Некоторые считают, что в Индии нет романтики, но они не правы. В жизни Индии столько романтики, сколько для нее полезно… Иногда немножко больше. И только те, кто это поймут…
Неожиданный резкий звук, будто разбили стекло, и мяуканье, будто наступили на хвост коту, треск материи. В полупрозрачном занавесе возникает дыра, и через нее на сцену вылезает крепкий рыжий человек в полинявшем красном мундире английского солдата и с походным мешком, один из тех, тени которых мы видели.

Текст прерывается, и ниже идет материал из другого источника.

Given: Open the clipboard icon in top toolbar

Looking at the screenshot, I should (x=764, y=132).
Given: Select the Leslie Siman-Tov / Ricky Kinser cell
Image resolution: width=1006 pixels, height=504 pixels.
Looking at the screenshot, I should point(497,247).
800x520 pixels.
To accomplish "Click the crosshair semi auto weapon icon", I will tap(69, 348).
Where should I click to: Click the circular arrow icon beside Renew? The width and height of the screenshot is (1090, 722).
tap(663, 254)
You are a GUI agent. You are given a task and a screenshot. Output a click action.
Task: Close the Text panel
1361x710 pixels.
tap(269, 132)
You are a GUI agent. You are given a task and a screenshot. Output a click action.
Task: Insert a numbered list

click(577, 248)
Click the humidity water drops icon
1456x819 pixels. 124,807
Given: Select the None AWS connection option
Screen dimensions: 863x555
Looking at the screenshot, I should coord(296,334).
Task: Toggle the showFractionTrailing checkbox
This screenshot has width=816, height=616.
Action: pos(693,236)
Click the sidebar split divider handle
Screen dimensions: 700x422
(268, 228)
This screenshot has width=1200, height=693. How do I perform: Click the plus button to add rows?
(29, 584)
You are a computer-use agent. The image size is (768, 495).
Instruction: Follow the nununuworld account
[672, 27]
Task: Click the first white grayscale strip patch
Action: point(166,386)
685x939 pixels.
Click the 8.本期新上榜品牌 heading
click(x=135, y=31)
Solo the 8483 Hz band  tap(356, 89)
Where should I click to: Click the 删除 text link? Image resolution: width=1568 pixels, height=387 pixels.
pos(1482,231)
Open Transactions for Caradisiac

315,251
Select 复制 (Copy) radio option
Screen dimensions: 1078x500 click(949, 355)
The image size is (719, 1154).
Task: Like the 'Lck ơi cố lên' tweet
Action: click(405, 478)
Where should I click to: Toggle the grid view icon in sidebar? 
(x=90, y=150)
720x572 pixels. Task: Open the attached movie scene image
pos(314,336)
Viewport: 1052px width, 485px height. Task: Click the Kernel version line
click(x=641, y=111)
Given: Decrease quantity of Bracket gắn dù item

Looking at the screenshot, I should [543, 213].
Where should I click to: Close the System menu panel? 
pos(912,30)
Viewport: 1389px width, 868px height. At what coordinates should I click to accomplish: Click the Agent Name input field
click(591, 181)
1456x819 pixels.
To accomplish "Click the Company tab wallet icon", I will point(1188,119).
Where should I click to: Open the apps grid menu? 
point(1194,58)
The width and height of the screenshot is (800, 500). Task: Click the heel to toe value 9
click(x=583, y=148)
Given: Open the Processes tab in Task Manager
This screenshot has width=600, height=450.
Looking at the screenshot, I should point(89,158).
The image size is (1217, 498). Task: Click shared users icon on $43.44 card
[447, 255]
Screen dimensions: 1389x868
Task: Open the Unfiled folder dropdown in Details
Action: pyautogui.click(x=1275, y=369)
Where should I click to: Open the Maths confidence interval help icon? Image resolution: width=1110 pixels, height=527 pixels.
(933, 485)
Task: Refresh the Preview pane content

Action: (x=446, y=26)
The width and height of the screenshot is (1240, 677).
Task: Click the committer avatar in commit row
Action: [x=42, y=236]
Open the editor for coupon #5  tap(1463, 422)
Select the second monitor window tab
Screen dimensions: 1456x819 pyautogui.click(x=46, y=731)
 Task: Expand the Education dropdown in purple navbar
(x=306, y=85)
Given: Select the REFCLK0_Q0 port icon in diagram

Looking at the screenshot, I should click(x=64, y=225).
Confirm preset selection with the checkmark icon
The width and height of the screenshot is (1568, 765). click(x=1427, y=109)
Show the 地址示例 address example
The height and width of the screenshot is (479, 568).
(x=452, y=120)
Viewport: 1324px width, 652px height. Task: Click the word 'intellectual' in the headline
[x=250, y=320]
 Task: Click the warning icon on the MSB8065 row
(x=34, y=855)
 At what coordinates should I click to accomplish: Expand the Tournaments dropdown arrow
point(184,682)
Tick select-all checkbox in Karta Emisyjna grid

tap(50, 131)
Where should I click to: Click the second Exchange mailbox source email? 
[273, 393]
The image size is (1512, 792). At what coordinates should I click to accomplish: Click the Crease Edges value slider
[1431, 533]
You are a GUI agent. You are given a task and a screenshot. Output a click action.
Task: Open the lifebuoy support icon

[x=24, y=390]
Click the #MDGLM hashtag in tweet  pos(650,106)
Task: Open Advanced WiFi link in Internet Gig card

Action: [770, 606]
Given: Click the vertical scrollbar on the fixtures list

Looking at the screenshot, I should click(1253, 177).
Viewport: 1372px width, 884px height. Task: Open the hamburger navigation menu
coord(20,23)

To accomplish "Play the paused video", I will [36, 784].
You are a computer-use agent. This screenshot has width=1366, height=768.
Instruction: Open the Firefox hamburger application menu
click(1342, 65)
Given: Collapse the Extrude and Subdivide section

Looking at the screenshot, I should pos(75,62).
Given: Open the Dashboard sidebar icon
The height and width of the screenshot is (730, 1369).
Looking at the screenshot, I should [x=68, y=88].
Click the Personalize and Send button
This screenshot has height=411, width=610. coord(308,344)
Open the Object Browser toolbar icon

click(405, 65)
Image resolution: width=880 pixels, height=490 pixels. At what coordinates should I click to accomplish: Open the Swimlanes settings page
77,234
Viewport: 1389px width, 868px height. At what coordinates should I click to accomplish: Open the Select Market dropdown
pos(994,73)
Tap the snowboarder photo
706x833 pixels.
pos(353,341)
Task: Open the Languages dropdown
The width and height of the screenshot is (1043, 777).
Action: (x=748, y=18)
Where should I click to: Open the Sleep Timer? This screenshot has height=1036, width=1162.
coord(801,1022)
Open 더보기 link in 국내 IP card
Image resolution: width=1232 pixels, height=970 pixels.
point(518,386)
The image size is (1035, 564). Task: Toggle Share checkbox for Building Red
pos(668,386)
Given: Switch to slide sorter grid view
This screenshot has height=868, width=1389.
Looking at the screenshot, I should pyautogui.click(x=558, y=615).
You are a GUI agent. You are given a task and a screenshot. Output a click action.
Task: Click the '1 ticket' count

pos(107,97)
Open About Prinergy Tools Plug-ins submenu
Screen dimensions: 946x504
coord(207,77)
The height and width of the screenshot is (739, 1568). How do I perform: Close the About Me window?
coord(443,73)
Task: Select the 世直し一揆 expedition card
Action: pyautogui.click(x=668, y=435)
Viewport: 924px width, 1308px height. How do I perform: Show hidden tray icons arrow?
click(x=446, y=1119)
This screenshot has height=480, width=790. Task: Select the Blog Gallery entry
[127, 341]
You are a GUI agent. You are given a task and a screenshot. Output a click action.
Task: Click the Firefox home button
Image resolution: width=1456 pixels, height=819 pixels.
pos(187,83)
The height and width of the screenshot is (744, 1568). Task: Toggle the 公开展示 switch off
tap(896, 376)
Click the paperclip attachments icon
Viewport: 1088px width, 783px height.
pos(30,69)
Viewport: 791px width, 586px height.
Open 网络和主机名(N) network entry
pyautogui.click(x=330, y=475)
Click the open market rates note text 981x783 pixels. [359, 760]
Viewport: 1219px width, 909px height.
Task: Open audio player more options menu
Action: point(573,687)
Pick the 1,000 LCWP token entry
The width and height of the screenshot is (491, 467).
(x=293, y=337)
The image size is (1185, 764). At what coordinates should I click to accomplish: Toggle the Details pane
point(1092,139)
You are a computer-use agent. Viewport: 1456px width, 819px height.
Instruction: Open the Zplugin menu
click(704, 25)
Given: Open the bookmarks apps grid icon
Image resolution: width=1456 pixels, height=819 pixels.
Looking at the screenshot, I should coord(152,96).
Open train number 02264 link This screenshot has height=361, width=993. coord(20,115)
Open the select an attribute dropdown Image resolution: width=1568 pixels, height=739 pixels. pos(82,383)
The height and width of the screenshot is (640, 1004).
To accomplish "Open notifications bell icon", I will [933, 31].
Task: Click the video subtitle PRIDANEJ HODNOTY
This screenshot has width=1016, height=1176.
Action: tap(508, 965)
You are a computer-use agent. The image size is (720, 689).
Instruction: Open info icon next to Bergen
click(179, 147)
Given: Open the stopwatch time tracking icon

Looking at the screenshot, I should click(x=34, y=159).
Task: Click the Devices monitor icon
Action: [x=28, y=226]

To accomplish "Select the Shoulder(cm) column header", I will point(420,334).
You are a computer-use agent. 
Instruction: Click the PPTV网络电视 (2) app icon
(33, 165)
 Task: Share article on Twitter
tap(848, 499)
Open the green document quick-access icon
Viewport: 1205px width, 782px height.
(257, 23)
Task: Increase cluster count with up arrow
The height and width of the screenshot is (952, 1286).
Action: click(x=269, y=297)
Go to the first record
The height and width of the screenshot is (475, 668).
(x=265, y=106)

Звук проектора исчезает и одновременно тени на занавесе растворяются.
СОЛДАТ (в радостном возбуждении, ни секунды не переживая, что порвал занавес). Черт возьми, я рад, что нашел вас, сэр! Вы оставили свой зонт, а местная газетка пишет, что здесь вот-вот начнется сезон дождей…
ТАПЕР (встает из-за пианино и незаметно пытается надеть на босую ногу штиблету). Но как вы сюда попали, милый друг?!
СОЛДАТ. Ну просто понятия не имею… Сначала у меня ничего не получалось, что-то меня не пускало, потом я надавил плечом, разбежался, какая-то старая парусина… Уж больно хотелось отдать вам этот зонт, сэр… Меня зовут Том Аткинс, сэр, может быть когда-нибудь слышали?..
ТАПЕР (всплескивая руками). Конечно, слышал! Том Аткинс, старый британский солдат… Сколько лет мы пели твои песни…
АТКИНС (вытирая лоб, оглядываясь). Песни песнями, но уж больно здесь жарко, сказать по правде, сэр.
ТАПЕР. Еще бы, ведь мы же в Индии, дружок…
Жалобный и нежный звук.
Кроме того, ты кое-что нечаянно повредил, и пока это не залатают…
ТАПЕР хлопает в ладони, порванный занавес поднимается, позади другой, состоящий из всех красок мира – лианы, цветы, листья. Занавес шуршит, шевелится, там, в листве, смех и будто множество глаз и странных рожиц высовываются сквозь образовавшиеся в листве отверстия. Шепот, шорох, хихиканье, ворчание. Еще раз жалобный и нежный звук, и над всем этим вспыхивает зеленым таинственным светом огромный странный глаз. Глаз мигает, каждый раз меняя краску.